Give the data again exactly as it is written.
*** Opening DATASET EXTRACT ***
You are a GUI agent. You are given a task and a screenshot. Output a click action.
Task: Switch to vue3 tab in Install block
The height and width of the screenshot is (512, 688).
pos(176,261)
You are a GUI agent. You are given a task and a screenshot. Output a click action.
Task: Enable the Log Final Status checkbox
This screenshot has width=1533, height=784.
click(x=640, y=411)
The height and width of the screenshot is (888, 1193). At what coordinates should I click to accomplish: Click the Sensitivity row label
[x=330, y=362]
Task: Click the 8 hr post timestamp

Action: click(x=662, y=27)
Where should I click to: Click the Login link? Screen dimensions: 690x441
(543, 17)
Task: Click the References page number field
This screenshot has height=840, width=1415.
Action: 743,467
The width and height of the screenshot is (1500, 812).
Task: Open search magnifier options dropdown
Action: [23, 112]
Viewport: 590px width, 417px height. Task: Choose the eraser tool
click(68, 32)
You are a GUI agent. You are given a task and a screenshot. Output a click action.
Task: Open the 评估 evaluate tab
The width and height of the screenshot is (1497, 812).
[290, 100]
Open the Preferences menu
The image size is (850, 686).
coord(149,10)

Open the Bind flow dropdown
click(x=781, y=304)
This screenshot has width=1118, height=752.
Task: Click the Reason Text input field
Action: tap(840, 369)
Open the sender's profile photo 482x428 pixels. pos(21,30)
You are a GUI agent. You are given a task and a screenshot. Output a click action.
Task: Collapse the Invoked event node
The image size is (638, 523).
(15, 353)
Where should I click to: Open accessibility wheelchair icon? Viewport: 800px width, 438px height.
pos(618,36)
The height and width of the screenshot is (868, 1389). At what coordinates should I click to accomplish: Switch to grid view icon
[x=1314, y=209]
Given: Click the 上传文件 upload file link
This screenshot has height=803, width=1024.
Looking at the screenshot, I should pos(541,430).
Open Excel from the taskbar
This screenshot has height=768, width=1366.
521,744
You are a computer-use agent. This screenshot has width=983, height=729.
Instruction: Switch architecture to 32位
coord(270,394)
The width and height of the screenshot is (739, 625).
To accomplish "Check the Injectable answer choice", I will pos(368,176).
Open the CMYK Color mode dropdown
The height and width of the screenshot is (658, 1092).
*** Closing DATASET EXTRACT ***
RESPONSE FOR THIS EXERCISE —
You are a GUI agent. You are given a task and a screenshot. Output a click action.
Task: Switch to vue3 tab in Install block
The height and width of the screenshot is (512, 688).
pos(176,261)
You are a GUI agent. You are given a task and a screenshot. Output a click action.
Task: Enable the Log Final Status checkbox
This screenshot has width=1533, height=784.
click(x=640, y=411)
The height and width of the screenshot is (888, 1193). At what coordinates should I click to accomplish: Click the Sensitivity row label
[x=330, y=362]
Task: Click the 8 hr post timestamp

Action: click(x=662, y=27)
Where should I click to: Click the Login link? Screen dimensions: 690x441
(543, 17)
Task: Click the References page number field
This screenshot has height=840, width=1415.
Action: 743,467
The width and height of the screenshot is (1500, 812).
Task: Open search magnifier options dropdown
Action: [23, 112]
Viewport: 590px width, 417px height. Task: Choose the eraser tool
click(68, 32)
You are a GUI agent. You are given a task and a screenshot. Output a click action.
Task: Open the 评估 evaluate tab
The width and height of the screenshot is (1497, 812).
[290, 100]
Open the Preferences menu
The image size is (850, 686).
coord(149,10)

Open the Bind flow dropdown
click(x=781, y=304)
This screenshot has width=1118, height=752.
Task: Click the Reason Text input field
Action: tap(840, 369)
Open the sender's profile photo 482x428 pixels. pos(21,30)
You are a GUI agent. You are given a task and a screenshot. Output a click action.
Task: Collapse the Invoked event node
The image size is (638, 523).
(15, 353)
Where should I click to: Open accessibility wheelchair icon? Viewport: 800px width, 438px height.
pos(618,36)
The height and width of the screenshot is (868, 1389). At what coordinates should I click to accomplish: Switch to grid view icon
[x=1314, y=209]
Given: Click the 上传文件 upload file link
This screenshot has height=803, width=1024.
Looking at the screenshot, I should pos(541,430).
Open Excel from the taskbar
This screenshot has height=768, width=1366.
521,744
You are a computer-use agent. This screenshot has width=983, height=729.
Instruction: Switch architecture to 32位
coord(270,394)
The width and height of the screenshot is (739, 625).
To accomplish "Check the Injectable answer choice", I will pos(368,176).
Open the CMYK Color mode dropdown
The height and width of the screenshot is (658, 1092).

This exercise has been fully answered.